**WHAT THE TASK REQUIRES**
Exactly the lines below from the one with "Given: Click the announcements" up to and including the one with "Task: Expand video" make up the answer, with nothing else added.
****
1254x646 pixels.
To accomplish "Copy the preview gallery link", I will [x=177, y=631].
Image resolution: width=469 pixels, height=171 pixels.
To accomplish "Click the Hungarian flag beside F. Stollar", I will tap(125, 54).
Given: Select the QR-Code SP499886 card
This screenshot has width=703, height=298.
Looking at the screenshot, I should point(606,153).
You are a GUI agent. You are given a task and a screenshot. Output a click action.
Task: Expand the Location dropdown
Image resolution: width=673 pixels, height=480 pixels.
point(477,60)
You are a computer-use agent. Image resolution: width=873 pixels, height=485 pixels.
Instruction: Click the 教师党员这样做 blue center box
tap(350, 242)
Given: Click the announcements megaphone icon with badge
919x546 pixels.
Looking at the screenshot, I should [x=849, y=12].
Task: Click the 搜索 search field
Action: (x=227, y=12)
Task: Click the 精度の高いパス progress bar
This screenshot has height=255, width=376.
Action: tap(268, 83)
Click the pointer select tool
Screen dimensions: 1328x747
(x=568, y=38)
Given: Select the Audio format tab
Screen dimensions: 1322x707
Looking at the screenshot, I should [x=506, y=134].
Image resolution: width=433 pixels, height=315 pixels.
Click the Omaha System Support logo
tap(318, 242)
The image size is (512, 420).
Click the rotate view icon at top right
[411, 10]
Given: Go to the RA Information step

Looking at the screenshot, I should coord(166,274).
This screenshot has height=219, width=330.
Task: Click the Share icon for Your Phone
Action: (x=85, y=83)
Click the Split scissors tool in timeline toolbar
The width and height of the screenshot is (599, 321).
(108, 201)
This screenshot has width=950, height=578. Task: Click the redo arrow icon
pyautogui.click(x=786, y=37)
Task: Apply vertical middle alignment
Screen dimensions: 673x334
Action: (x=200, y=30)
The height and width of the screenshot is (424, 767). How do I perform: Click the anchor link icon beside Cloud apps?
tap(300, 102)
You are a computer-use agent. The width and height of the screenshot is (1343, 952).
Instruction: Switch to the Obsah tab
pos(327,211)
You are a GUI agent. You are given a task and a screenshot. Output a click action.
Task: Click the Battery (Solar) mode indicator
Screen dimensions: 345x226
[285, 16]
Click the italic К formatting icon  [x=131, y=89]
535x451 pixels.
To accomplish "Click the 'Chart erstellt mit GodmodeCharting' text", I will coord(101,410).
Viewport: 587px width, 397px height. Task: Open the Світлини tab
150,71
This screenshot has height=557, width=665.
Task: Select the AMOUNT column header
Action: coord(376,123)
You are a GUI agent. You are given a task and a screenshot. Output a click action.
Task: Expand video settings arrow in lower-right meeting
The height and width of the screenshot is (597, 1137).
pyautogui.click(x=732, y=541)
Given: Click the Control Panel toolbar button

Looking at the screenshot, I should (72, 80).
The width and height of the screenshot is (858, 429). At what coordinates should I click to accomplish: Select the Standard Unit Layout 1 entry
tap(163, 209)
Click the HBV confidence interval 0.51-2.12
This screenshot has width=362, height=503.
****
**RESPONSE FOR THIS EXERCISE**
Given: Click the announcements megaphone icon with badge
919x546 pixels.
Looking at the screenshot, I should [x=849, y=12].
Task: Click the 搜索 search field
Action: (x=227, y=12)
Task: Click the 精度の高いパス progress bar
This screenshot has height=255, width=376.
Action: tap(268, 83)
Click the pointer select tool
Screen dimensions: 1328x747
(x=568, y=38)
Given: Select the Audio format tab
Screen dimensions: 1322x707
Looking at the screenshot, I should [x=506, y=134].
Image resolution: width=433 pixels, height=315 pixels.
Click the Omaha System Support logo
tap(318, 242)
The image size is (512, 420).
Click the rotate view icon at top right
[411, 10]
Given: Go to the RA Information step

Looking at the screenshot, I should coord(166,274).
This screenshot has height=219, width=330.
Task: Click the Share icon for Your Phone
Action: (x=85, y=83)
Click the Split scissors tool in timeline toolbar
The width and height of the screenshot is (599, 321).
(108, 201)
This screenshot has width=950, height=578. Task: Click the redo arrow icon
pyautogui.click(x=786, y=37)
Task: Apply vertical middle alignment
Screen dimensions: 673x334
Action: (x=200, y=30)
The height and width of the screenshot is (424, 767). How do I perform: Click the anchor link icon beside Cloud apps?
tap(300, 102)
You are a computer-use agent. The width and height of the screenshot is (1343, 952).
Instruction: Switch to the Obsah tab
pos(327,211)
You are a GUI agent. You are given a task and a screenshot. Output a click action.
Task: Click the Battery (Solar) mode indicator
Screen dimensions: 345x226
[285, 16]
Click the italic К formatting icon  [x=131, y=89]
535x451 pixels.
To accomplish "Click the 'Chart erstellt mit GodmodeCharting' text", I will coord(101,410).
Viewport: 587px width, 397px height. Task: Open the Світлини tab
150,71
This screenshot has height=557, width=665.
Task: Select the AMOUNT column header
Action: coord(376,123)
You are a GUI agent. You are given a task and a screenshot. Output a click action.
Task: Expand video settings arrow in lower-right meeting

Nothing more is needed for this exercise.